-- What the task requires --
Rewrite the records from the start through the line that contains "will click(410, 489).", replacing "footer" with "banner" and leaving everything else unchanged.

-- Dataset records --
** Start **

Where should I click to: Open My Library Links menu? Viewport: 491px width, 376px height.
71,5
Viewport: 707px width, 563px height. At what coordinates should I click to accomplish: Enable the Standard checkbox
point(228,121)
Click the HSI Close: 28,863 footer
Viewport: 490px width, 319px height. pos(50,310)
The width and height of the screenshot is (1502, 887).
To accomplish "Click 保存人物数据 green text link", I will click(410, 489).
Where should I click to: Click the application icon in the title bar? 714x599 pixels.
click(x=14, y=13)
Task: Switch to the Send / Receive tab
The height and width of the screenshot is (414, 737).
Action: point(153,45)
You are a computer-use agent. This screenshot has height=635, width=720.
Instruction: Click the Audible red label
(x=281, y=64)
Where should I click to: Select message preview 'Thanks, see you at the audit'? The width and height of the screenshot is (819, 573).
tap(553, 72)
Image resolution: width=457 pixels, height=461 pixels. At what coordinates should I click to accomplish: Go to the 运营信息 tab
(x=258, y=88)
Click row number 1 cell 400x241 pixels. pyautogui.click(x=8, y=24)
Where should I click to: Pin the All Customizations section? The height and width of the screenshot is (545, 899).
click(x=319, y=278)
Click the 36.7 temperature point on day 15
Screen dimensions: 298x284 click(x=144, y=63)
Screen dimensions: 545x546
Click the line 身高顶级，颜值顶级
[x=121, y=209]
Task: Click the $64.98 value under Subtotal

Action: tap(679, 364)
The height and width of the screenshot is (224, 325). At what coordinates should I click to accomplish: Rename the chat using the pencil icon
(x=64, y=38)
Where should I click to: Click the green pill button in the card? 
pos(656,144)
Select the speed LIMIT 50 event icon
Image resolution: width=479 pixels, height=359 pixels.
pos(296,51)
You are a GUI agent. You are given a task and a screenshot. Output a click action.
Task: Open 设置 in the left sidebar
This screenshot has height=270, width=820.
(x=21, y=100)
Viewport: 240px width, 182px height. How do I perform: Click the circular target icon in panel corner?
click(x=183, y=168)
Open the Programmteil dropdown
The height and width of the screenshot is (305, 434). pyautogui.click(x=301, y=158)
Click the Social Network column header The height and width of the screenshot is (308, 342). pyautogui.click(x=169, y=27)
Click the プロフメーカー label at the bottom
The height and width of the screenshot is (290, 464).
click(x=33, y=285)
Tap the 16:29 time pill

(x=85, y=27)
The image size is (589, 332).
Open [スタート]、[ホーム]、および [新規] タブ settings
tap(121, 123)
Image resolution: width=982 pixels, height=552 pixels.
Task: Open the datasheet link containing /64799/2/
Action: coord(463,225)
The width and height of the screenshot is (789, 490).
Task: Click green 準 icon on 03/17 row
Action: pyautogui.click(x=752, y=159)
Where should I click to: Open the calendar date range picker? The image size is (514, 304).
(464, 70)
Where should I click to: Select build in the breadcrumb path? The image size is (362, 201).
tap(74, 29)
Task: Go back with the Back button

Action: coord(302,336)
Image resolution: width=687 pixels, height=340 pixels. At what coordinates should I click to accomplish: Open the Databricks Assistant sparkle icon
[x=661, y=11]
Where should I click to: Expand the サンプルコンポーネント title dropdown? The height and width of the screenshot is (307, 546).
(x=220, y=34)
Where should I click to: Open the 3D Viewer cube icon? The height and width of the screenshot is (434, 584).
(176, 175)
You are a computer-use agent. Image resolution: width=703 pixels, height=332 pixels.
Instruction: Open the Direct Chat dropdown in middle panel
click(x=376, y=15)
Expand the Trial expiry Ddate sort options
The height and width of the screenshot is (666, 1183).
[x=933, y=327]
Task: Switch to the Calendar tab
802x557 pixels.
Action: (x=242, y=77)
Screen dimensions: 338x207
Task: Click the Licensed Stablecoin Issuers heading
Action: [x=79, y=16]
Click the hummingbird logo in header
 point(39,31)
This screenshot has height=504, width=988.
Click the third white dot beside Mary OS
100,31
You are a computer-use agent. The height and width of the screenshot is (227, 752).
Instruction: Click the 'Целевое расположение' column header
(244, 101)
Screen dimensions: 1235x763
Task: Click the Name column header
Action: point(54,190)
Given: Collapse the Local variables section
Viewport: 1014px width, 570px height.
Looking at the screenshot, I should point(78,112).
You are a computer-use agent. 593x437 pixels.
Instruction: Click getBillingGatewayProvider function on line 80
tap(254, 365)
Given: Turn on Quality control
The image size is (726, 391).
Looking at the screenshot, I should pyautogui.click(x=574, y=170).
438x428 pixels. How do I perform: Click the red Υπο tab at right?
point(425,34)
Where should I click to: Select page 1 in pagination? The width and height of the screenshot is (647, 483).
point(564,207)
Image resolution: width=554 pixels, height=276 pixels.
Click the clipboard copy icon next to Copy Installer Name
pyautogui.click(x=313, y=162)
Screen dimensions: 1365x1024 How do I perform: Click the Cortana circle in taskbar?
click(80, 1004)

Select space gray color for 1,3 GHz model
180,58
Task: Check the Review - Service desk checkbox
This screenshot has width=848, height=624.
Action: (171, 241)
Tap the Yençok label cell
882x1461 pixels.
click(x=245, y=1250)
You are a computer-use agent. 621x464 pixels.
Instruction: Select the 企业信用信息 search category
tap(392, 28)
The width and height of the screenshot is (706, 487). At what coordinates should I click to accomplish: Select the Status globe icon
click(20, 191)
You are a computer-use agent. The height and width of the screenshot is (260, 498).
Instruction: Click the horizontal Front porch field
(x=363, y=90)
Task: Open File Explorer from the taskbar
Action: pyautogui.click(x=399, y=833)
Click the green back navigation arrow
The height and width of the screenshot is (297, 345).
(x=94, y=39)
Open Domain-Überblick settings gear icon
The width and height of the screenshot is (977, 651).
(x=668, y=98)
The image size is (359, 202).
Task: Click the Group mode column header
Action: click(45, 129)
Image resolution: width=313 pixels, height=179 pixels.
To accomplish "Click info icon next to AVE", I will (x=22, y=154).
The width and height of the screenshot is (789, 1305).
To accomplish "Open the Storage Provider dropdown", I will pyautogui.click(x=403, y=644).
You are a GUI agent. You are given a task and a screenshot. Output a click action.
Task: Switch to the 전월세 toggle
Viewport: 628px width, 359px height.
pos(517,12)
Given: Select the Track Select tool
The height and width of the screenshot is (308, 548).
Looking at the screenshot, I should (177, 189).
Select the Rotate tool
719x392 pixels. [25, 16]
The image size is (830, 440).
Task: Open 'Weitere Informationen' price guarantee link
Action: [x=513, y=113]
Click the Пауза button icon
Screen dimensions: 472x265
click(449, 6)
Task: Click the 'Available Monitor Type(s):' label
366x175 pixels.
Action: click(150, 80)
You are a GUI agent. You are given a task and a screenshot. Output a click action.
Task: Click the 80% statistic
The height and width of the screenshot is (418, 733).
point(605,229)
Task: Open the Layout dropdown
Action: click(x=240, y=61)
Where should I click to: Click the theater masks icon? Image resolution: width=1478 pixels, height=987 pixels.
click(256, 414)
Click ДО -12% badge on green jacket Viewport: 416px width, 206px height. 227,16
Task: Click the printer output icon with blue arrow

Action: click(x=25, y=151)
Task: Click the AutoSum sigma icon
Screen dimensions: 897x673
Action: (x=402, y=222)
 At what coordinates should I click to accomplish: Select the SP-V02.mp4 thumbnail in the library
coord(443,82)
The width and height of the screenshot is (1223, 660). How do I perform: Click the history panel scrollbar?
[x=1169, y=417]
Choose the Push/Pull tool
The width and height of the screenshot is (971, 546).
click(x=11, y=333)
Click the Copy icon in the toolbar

** End **

-- Correct response --
Where should I click to: Open My Library Links menu? Viewport: 491px width, 376px height.
71,5
Viewport: 707px width, 563px height. At what coordinates should I click to accomplish: Enable the Standard checkbox
point(228,121)
Click the HSI Close: 28,863 banner
Viewport: 490px width, 319px height. pos(50,310)
The width and height of the screenshot is (1502, 887).
To accomplish "Click 保存人物数据 green text link", I will click(410, 489).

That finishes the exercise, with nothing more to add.